The membrane-derived oligosaccharides (MDO) of E. coli are periplasmic constituents containing 8-10 glucose units in a highly branched structure, linked by .beta. 1-2 and .beta. 1-6 bonds. The MDO are multiply substituted with sn-1-phosphoglycerol residues (derived from membrane phosphatidylglycerol) and with O-succinyl ester residues and, thus, are highly anionic. The biosynthesis of MDO is shown to be an important aspect of osmoregulation in E. coli. Cells grown in medium of low osmolarity (.apprx. 50 milliosmolar) synthesize 16 times more MDO than those grown in the same medium with 0.4 M NaCl.

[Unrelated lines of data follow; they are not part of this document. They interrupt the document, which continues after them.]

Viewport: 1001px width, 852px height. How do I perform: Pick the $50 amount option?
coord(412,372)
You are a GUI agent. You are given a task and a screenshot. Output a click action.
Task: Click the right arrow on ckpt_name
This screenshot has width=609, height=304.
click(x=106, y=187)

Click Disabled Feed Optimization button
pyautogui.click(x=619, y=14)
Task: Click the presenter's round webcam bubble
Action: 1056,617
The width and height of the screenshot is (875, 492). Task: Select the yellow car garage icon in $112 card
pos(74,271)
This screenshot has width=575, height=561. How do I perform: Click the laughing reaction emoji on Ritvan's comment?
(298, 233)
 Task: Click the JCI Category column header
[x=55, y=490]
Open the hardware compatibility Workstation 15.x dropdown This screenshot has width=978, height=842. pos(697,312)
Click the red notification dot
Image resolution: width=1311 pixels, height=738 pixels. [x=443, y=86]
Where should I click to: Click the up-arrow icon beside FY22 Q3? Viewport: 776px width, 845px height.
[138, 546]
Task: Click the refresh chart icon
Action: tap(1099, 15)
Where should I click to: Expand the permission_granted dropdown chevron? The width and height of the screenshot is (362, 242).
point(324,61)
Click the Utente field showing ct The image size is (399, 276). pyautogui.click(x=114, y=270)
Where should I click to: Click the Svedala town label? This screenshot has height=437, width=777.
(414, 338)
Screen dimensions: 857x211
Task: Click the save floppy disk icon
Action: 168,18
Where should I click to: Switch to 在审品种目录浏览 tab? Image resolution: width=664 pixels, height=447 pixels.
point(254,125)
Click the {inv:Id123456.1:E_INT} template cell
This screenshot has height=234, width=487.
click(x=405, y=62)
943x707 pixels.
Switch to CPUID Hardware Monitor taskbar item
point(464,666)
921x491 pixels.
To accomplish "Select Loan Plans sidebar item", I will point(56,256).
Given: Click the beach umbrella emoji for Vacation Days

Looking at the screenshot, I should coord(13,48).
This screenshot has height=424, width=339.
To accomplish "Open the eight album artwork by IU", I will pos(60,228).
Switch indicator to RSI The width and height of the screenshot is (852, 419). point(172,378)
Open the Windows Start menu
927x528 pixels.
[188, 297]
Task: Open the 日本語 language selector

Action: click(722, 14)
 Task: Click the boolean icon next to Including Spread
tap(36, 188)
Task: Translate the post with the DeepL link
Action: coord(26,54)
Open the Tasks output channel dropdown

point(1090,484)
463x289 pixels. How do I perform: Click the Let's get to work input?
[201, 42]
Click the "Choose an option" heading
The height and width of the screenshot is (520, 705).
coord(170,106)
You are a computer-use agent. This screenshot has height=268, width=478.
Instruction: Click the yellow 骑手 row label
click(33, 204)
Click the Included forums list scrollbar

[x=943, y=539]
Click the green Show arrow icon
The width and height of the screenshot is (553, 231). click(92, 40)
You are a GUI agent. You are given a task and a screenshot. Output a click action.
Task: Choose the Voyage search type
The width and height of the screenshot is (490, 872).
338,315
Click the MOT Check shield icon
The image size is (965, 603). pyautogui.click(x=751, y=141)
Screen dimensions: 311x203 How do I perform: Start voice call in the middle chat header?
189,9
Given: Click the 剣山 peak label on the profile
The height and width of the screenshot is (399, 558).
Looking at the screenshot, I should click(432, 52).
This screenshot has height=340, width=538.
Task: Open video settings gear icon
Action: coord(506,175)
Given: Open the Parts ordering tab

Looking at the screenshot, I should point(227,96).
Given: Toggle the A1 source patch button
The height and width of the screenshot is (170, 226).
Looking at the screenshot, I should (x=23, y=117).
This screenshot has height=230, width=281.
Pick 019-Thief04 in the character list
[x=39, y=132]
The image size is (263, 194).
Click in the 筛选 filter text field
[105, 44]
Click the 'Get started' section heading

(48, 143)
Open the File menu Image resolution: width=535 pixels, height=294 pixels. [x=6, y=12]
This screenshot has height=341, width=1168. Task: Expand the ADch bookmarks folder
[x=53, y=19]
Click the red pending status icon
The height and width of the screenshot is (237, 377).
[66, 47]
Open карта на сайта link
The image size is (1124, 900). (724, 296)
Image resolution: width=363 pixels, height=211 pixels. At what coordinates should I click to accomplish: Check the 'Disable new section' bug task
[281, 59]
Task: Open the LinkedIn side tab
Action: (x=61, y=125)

In cells grown in medium of low osmolarity, it appears that MDO is the principal source of fixed anion in the periplasmic space and, thus, acts to maintain the high osmotic pressure and Donnan membrane potential of the periplasmic compartment. Regulation of MDO synthesis in response to changes in osmolarity of the medium appears to occur at the genetic level because the synthesis of new protein is needed to permit the production of MDO at high rates after shift of cells to medium of low osmolarity.